Children cry watching the TV news as a dozen piglets and their mother are shown being dumped into a hole in a farm in a foot and mouth disease-infected area. Internet users are saddened to read the diary of a young man in Paju, Gyeonggi Province, who had to kill and bury 121 cattle because a truck that visited his farm the day before was found to have earlier stayed in a confirmed FMD-infected place.
Some 2 million cattle and pigs ― about 12 percent of total cloven-footed animals in livestock farms across the country ― have been culled since the outbreak of the animal disease was first reported in Andong, North Gyeongsang Province on Nov. 29. A Cabinet meeting yesterday approved the use of an additional 546 billion won ($490 million) for the compensation of livestock farmers and vaccination of cows and pigs. Another 438 billion won was released in December.
While there was no report of new outbreaks these past few days, protests are heard from domestic and international animal protection groups over the live burials of animals by Korean officials desperately fighting the disease.
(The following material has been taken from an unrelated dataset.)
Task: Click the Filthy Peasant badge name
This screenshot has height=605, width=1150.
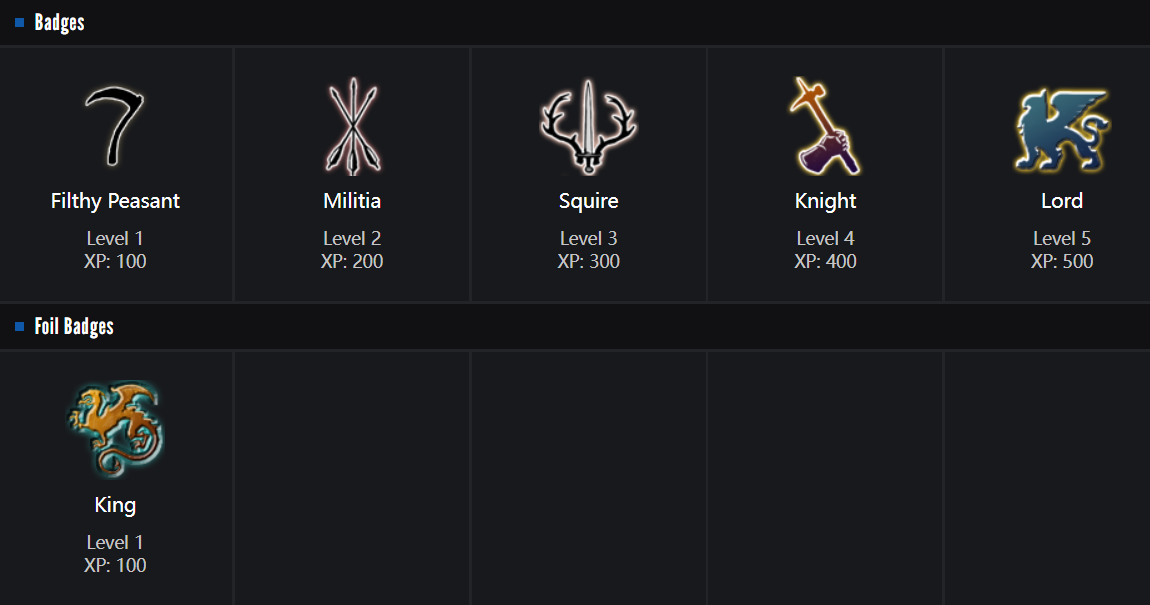Action: coord(115,201)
Some bloggers and Facebook users in North America and Europe have started petitions to boycott Korean products in protest against what they call a “barbaric” activity.
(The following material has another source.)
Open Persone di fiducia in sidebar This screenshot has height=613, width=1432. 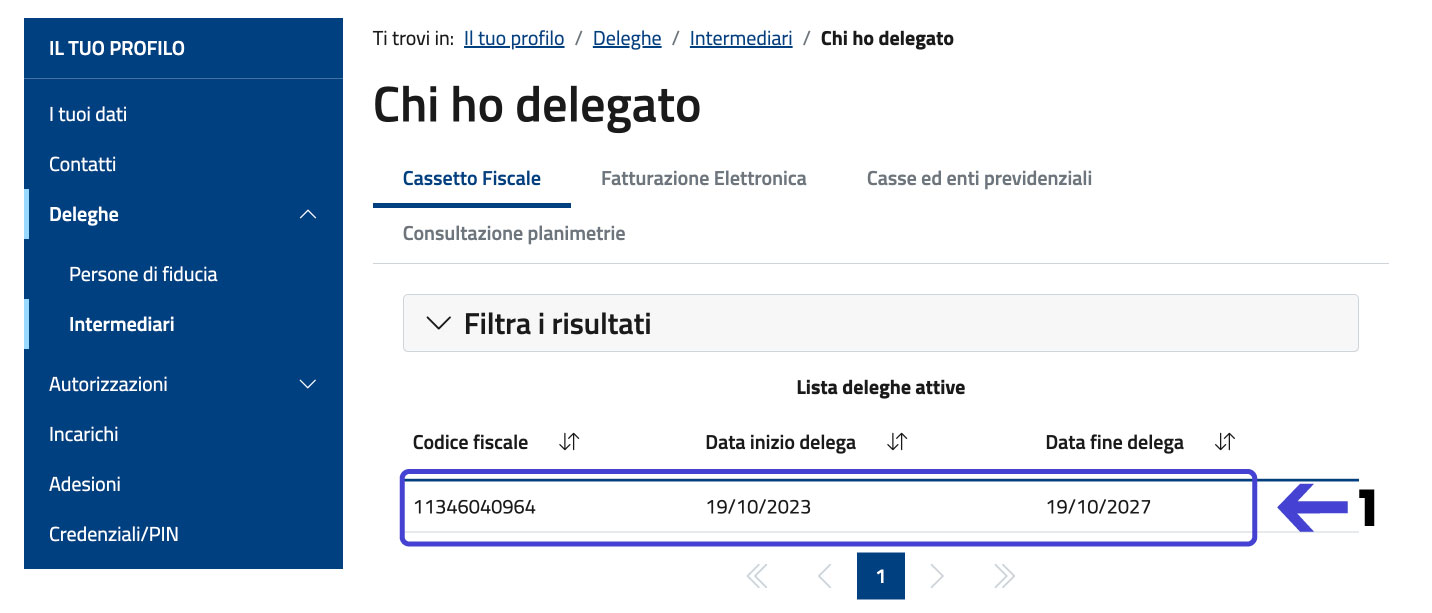143,274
Officials admit that most of pigs in the infected areas or in their vicinity are buried alive because of the shortage of euthanizing drugs. Pigs need larger doses because of their large amount of fat. But they violated the law on animal epidemics as well as the guideline on animal killing for disease control given by the World Organization for Animal Health (OIE).
We accept local officials’ explanation that speedy disposal of those animals was necessary to protect other animals in the still safe areas as the FMD scare spread rapidly across the country. Yet, we have to ask them if they did their best to minimize the emotional impact from the large-scale culling. More emphasis should now be given to vaccination.